Avner Sher’s works are typified by an act of violent wounding. He works with cork boards and cork peels—a porous, resilient woody substance. The external tissue cells of the cork oak trunk die and are replaced every few years. New cells emerge out of the trauma, preserving the tree’s appearance, which continues its physiological rejuvenation and growth. A material capable of surviving wood fire, the cork represents the cycle of birth and revelation, death and resurrection, often informing Sher’s practice. Operating like a surgeon, he paints, sculpts, and carves with various knives in the wooden substance, conjuring up images from different strata of consciousness.

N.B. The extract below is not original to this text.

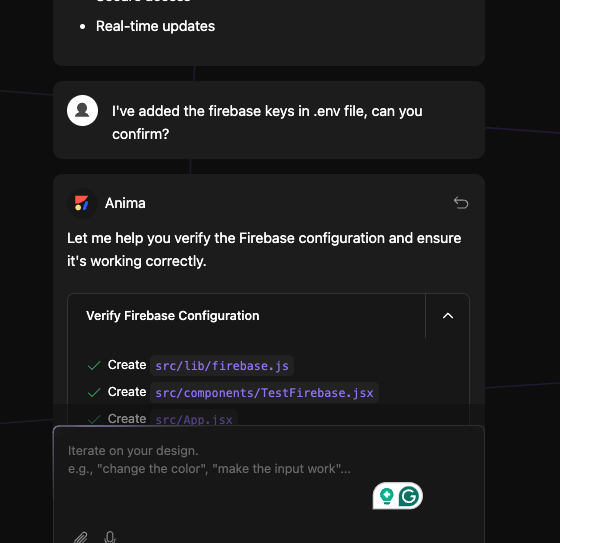Screen dimensions: 595x543
Task: Open the src/components/TestFirebase.jsx file chip
Action: click(x=264, y=393)
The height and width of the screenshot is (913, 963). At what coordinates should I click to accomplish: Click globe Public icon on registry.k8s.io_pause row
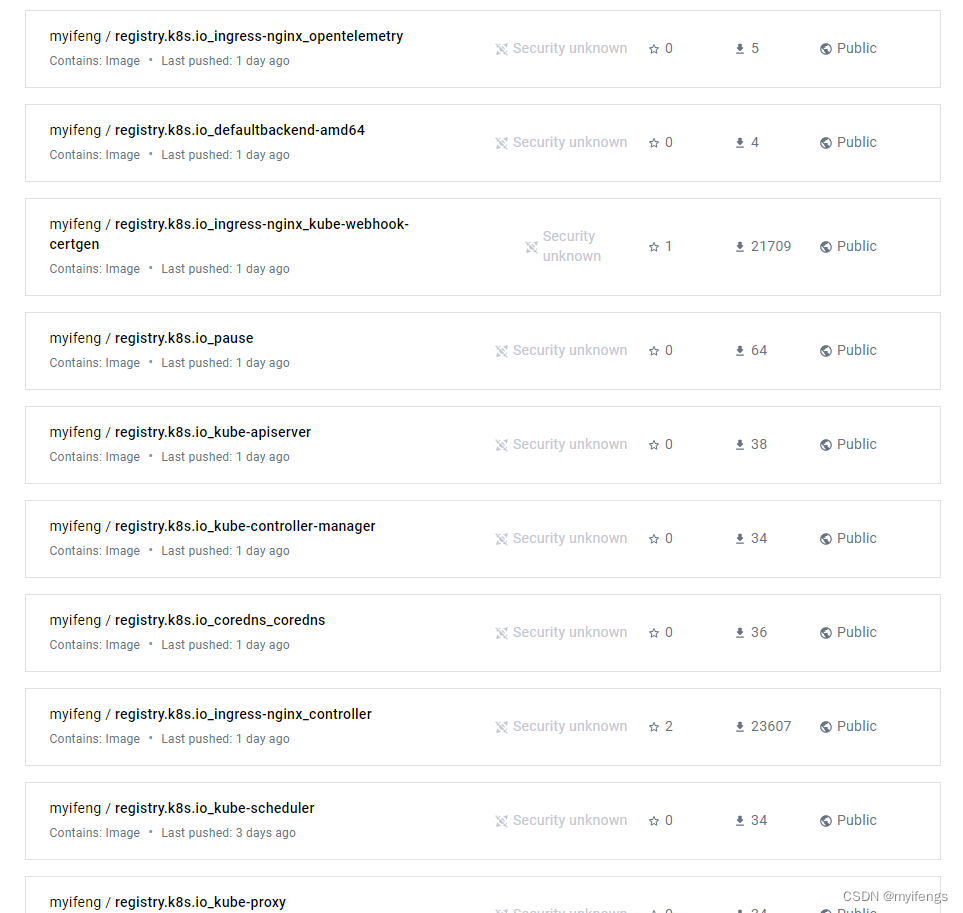pos(826,351)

The exhibition takes its title from Israeli poet Yehuda Amichai’s book, Open Closed Open. Amichai discusses the peeling of history’s layers, moving like a pendulum between times, broken feelings, and memory fragments which entrench themselves in the mundane reality. Sher—an architect by profession—delves into historical monuments and geographical signs imbued with the imprints of erosive time, spawning new configurations, either concocted or based on ancient maps.

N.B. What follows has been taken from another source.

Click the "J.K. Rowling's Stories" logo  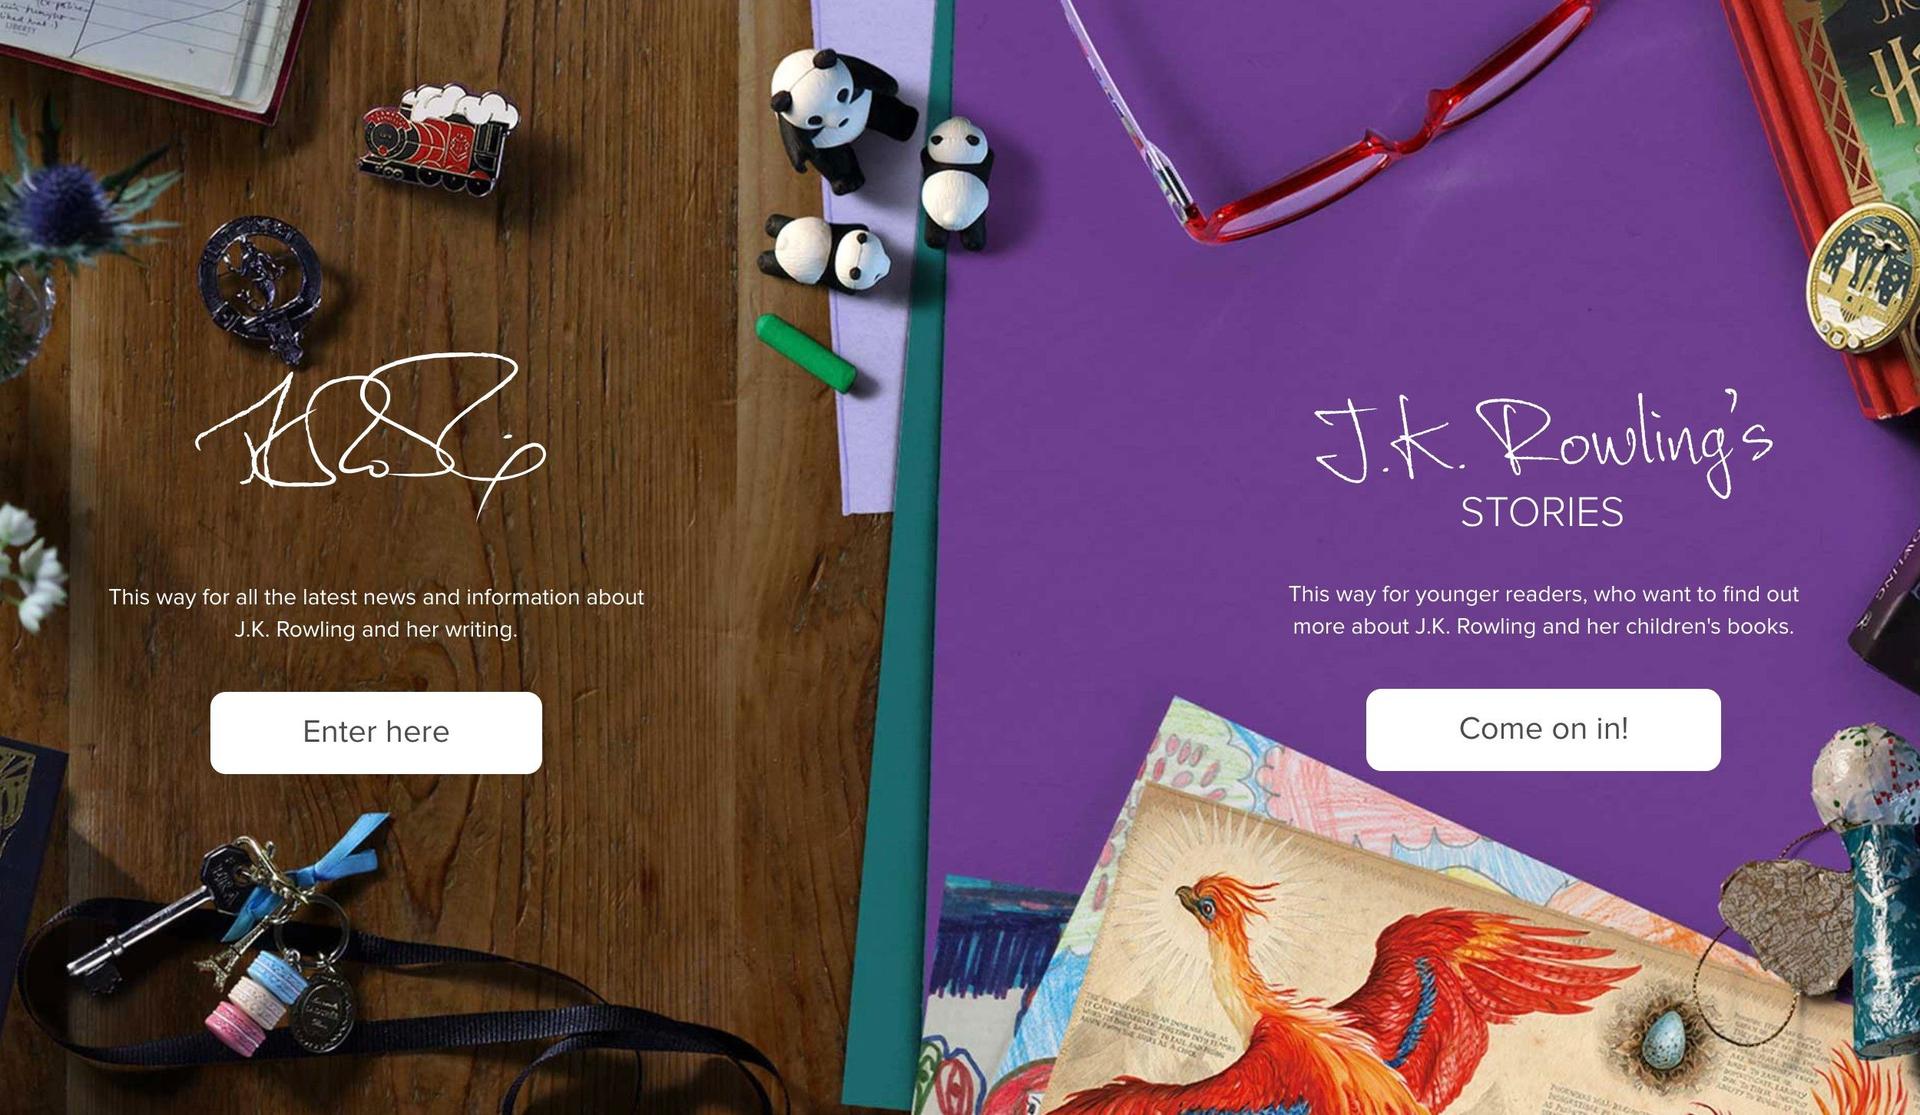1542,461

Concurrent with Sher’s solo exhibition about mapping, the project room features video that based on interactive performance installation by Berlin-based Nezaket Ekici: Work in Progress – Personal Map.
Ekici’s artworks derive from multiple subjects, including everyday situations, her dual cultural background (Turkish & German), and the history of art. Her confrontations with the ordinary allow Ekici to explore the various social and cultural atmospheres in which she operates. These confrontations are then translated and expressed as performances and art installations.